Bruce Davidson   Bruce Davidson

Davidson's much-lauded Time of Change series developed during four years he spent documenting the Civil Rights Movement in locations from Alabama to New York City. Rather than simply reifying the negative aspects of the years 1961 - 1965, Davidson's images display a sense of community and strength.

Bruce Davidson  

Davidson reminds us that people lived lives - from heroic to simple - during those turbulent years. In the series, he examines ritual, work, home and family, challenging viewers to reinterpret historical knowledge and imaginings. Davidson's photographs take us beyond the surface of the Civil Rights story, according to Deborah Willis. "As he chronicled these moments, he was acting as both participant and observer."

We are given an expanded impression of the Civil Rights Movement. Images like women in fur stoles at a formal social event or children studying in a dilapidated schoolhouse promote humanity, while others like one depicting three women in a bedroom surrounding a portrait of John F. Kennedy impart a sense of irony.

Following his recording of the Civil Rights Movement, Davidson was awarded the first grant in photography from the National Endowment for the Arts in 1966. He spent the next two years documenting one block in East Harlem, a series that became East 100th Street and was published in 1970.

  Bruce Davidson

Davidson explains that while working on the series, his idea of "home" became "an old man who grows grass between broken slabs of concrete in a tenement backyard, children behind windows covered by chicken wire, walls with pictures of Christ, Kennedy, and the American flag, and a retired maid in uniform scrubbing her own linoleum floor." Rather than turning the neighborhood residents into objects or even objects of pity, Davidson shows them as humans with determination to survive and create life within tough economic and social circumstances. In Davidson's images, the subjects become agents in their own life making.

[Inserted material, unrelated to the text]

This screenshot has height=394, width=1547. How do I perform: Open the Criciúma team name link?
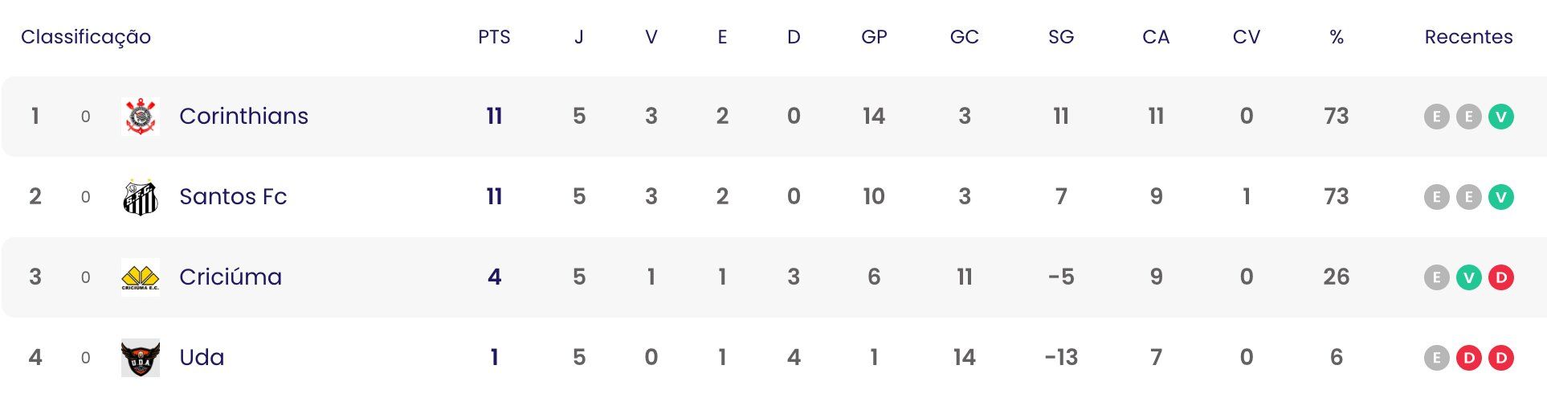(231, 277)
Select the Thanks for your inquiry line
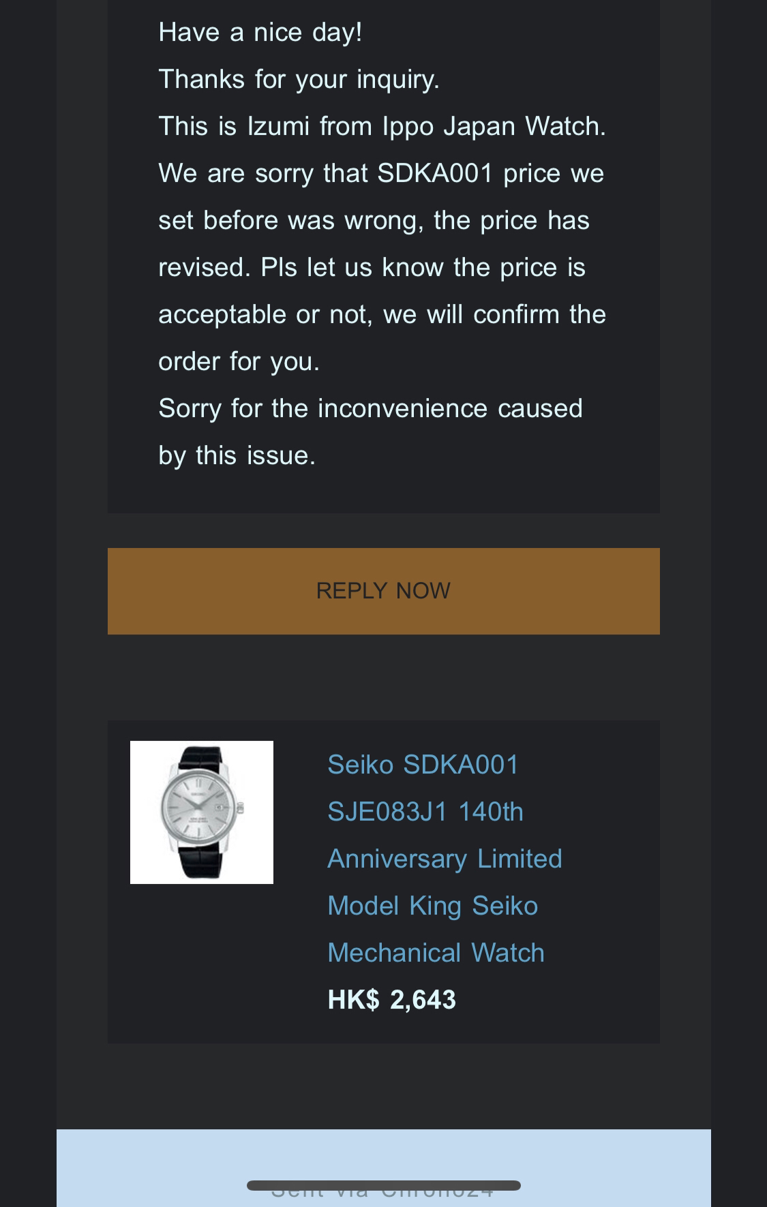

Bruce Davidson   Bruce Davidson

Bruce Davidson's passion for photography began in Oak Park, Illinois at the age of 10. He attended Rochester Institute of Technology and Yale University before being drafted into the army. While stationed in Paris, he met Magnum Photos co-founder Henri Cartier-Bresson. During the late 1950s, Davidson worked as a freelance photographer for LIFE magazine and became a full member of Magnum Photos. He created important series including "The Dwarf," "Brooklyn Gang" and "Freedom Rides" before receiving a Guggenheim Fellowship in 1962 to photograph the Civil Rights Movement. The following year, Davidson was honored with a solo show at the Museum of Modern Art in New York. Since the 1960s, he has continued to earn recognition for his work including the Lucie Award for Outstanding Achievement in Documentary Photography in 2004. Davidson's well-known series comprise more than 15 books including East 100th Street, Portraits and Time of Change, Civil Rights Photographs 1961-1965. His work has also been exhibited in The International Center of Photography in New York, The Walker Art Center in Minneapolis, the Smithsonian Institution, The Parco Gallery in Tokyo and The New-York Historical Society and a solo exhibition at the Henri Cartier Bresson Foundation in Paris, 2007.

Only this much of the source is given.